Witness Sumonka testified that Natural generally purchases emergency gas on its Amarillo system and although "a very minimal amount" of emergency volumes were purchased in the past on the Gulf Coast system, none was bought on the Louisiana Lateral which is the portion of that system utilized in the displacement arrangement for transporting the GE volumes (Tr. 250-251):

This gas that we are talking about here [GE volumes] has nothing to do with our Amarillo system but it is on our Gulf Coast system. Not even that, it is on the adjunct connection to the Gulf Coast system. It is done by displacement. It actually helps us move gas, if anything. It is neutral in its effect in the system.

As for the Columbia Gas system, NI-Gas points to the testimony of Columbia Gas' Witness Bennett where he indicated that the part of the Columbia Gas system which serves Baltimore Gas (which in turn serves GE) at times "does operate at full capacity" (Tr. 206). But here again that statement is meaningless unless viewed within the context of Witness Bennett's further statement that if the old Atlantic Seaboard system utilized for deliveries to Baltimore Gas were operating at full capacity to meet the total entitlements of Columbia Gas' customers, "we would not deliver gas for G.E. in excess of the total daily entitlements of Baltimore

Gas and Electric" (Tr. 206). Moreover, continued Witness Bennett (Tr. 206-207):

*** Baltimore has indicated that they in fact would not serve gas that would require a take from Columbia Transmission greater than their total entitlement.
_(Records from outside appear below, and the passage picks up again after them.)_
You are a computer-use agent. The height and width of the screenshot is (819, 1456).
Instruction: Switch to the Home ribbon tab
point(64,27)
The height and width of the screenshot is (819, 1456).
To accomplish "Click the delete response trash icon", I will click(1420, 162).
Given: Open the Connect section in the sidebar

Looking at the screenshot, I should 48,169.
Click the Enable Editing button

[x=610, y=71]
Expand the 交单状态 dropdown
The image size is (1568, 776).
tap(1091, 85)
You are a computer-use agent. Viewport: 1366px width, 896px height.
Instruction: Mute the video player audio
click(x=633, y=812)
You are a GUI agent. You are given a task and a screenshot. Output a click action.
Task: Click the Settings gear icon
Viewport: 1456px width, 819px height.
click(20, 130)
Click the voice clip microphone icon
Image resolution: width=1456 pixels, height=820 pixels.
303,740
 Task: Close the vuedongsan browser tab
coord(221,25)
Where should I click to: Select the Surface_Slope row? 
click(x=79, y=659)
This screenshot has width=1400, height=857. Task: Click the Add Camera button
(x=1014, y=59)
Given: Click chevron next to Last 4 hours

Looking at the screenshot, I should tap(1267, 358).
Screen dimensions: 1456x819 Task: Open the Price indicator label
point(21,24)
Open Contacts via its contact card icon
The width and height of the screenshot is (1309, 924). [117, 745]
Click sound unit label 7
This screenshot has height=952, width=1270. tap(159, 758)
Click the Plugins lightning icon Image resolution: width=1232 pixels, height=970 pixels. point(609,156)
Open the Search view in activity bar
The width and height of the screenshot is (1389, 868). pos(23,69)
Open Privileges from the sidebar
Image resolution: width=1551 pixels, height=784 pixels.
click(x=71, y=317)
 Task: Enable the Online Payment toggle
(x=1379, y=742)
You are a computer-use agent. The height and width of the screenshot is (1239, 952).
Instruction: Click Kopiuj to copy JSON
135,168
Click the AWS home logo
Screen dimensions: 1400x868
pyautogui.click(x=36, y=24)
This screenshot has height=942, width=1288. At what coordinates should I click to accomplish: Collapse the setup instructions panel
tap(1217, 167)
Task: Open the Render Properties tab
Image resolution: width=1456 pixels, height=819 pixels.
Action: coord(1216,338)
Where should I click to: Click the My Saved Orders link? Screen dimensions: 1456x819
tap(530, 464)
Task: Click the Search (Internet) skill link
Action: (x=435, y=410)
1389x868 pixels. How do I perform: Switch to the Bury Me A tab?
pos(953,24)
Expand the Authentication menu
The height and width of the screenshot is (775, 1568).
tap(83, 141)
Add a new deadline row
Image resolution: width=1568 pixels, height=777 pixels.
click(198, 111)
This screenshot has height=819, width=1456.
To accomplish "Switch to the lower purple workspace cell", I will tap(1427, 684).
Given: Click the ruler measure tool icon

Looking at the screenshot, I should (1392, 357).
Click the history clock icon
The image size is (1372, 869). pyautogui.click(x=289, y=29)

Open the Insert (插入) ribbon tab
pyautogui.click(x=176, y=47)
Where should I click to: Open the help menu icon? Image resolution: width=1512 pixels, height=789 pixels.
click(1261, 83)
Texas Gas suggests that since no evidence was adduced on the record to indicate that it would encounter capacity problems on its system during the term of the GE transportation service, the proposed NI-Gas condition is unnecessary (Reply brief at 1). Texas Gas notes that NI-Gas advanced the identical proposal in the context of a rulemaking proceeding initiated by the Commission to review policies embodied in Order Nos. 533 and 533-A (Commission Order No. 2, issued February 1, 1978, in Docket No. RM75-25, FERC Statutes and Regulations ¶ 30,005). There, the Commission rejected the NI-Gas proposed condition for the following reasons (mimeo at 17):

NI-Gas did not cite a single instance where the pipeline capacity on any interstate system has been preempted. In addition, one of the necessary findings in the approval of the 533 application is that there is available pipeline capacity. A concerned distributor could therefore address this issue in a specific proceeding when the proposed transportation is under consideration; however, since this problem does not appear to have actually happened, there is no basis at the present time for a general pronouncement on this point.

The above observation was made within the framework of Order No. 533 authorizations for a term of only two years. It was therefore reasonable for the Commission to presume that if at the time of certification of an Order No. 533 proposal no evidence was adduced as to capacity limitations, that situation should prevail on that pipeline system for the next two years. Here, however, we are confronted with a ten-year term and are therefore required to explore, under the present or future public convenience and necessity standards of Section 7 of the Act, the reasonableness of attaching a capacity condition to the grant of any transportation certificates.

Since all of GE's volumes will be transported on an interruptible basis, at first blush it would appear that the GE transportation service will be subservient to the pipeline applicants' obligations to meet existing customers' contract entitlements. Thus, during curtailment periods due to a gas supply shortage, the pipeline could attempt to satisfy the existing customers' contract entitlements either: (1) through its purchase of emergency or long-term supplies of gas, or (2) through the transportation of emergency volumes purchased and owned by the distributors. This presumably would be accomplished through the use of existing unused capacity or, if none was available, through the interruption of the GE transportation service.